Second Death Tied to Experimental Alzheimer’s Treatment
While the new drug is seen as a breakthrough, these deaths highlight a possible risk to patients on blood thinners, experts say
An experimental Alzheimer’s drug has shown encouraging results in a clinical trial, exciting medical professionals who have struggled for decades to find an effective treatment. At the same time, some researchers hypothesize that the deaths of two trial participants are tied to the drug, called lecanemab.
In a clinical trial of 1,795 participants with mild Alzheimer’s or cognitive impairment, lecanemab appeared to slow cognitive decline. Researchers announced their preliminary, promising findings in September, and they published the trial’s full results Tuesday in the New England Journal of Medicine. Participants who received the drug experienced 27 percent less cognitive decline than those who received the placebo.
“The benefit is real; so too are the risks,” Jason Karlawish, a physician at the University of Pennsylvania who was not involved in the research, tells the New York Times’ Pam Belluck.
The first reported death that may be linked to lecanemab occurred in June, Stat News’ Jason Mast wrote in October. An investigator concluded the death was connected to the drug, since it came after the participant, who was in his late 80s and was taking a blood thinner, had bleeding in his brain.
The second fatality was a 65-year-old woman who received the drug during the trial, reports Science’s Charles Piller, who obtained an unpublished case report on the death. After suffering a stroke, she was given a common blood thinner. She then experienced substantial bleeding in her brain and died a few days later.
“[Regulators] should take this case report seriously into account, because we’re talking about significant side effects,” Andreas Charidimou, a Boston University neuroscientist who looked at the case report for Science, tells the publication.

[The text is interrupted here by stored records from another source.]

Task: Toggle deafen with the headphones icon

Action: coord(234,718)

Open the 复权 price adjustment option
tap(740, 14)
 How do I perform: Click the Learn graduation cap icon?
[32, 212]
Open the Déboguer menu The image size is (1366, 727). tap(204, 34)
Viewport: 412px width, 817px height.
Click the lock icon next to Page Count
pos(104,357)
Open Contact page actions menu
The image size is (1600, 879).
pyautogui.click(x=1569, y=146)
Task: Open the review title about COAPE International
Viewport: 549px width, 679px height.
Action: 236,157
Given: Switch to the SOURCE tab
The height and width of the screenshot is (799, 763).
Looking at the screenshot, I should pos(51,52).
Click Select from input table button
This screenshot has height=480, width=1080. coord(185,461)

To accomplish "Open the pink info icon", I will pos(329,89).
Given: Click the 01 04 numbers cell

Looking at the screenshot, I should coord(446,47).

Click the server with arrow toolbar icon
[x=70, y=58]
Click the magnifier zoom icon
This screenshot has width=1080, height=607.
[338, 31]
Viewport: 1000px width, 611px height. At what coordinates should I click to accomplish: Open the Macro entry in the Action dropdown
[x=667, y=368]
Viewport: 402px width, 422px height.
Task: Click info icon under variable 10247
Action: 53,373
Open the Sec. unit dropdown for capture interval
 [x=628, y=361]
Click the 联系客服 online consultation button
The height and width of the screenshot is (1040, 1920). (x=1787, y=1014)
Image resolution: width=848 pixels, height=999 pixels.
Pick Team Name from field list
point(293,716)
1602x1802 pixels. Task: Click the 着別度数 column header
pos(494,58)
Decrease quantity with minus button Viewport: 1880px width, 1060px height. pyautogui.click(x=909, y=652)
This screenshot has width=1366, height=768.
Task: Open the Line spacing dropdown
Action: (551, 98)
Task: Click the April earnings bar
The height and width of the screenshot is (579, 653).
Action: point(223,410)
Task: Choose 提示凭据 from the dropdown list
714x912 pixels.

In 2020, about 5.8 million Americans had Alzheimer’s, a disease of progressive cognitive decline, according to the Centers for Disease Control and Prevention (CDC). By 2060, the CDC estimates the number of people with the disease will triple. Alzheimer’s is the seventh leading cause of death in the United States, and there is currently no cure.
Scientists don’t fully understand what causes Alzheimer’s. But it is thought the buildup of proteins, such as amyloid plaques and tau tangles, causes damage in the brain. Lecanemab is meant to break down amyloid before it accumulates, which could slow the progression of Alzheimer’s.
However, lecanemab can inflame and weaken blood vessels, according to Science. Twenty percent of study participants receiving the experimental treatment showed signs of swelling or bleeding in brain scans, though less than 3 percent experienced symptoms, Nature News' McKenzie Prillaman wrote in September.
Bleeding is also a common side effect of blood thinners. The death of the first participant highlights the risk for patients on blood thinners receiving the drug, Stat News writes. The second participant received a blood thinner after her stroke that can sometimes cause brain bleeds, per Science.
James Nicoll, a neuropathologist at the University of Southampton in England and a consultant for Biogen, one of the drugmakers, tells Science that if the drug were approved, mixing lecanemab and blood thinners is “something you would want to keep a close eye on.”
The other drugmaker, Eisai, told the publication in a statement that “all the available safety information indicates that lecanemab therapy is not associated with an increased risk of death overall or from any specific cause.”
A spokesperson for Eisai told Stat News after the first death that “there’s no reason to believe that lecanemab contributes to death overall in the study, or by any specific cause.” But the publication obtained documents in which the company wrote there was “at least a reasonable possibility” the drug contributed.
The Food and Drug Administration is expected to announce whether they will approve the drug in January.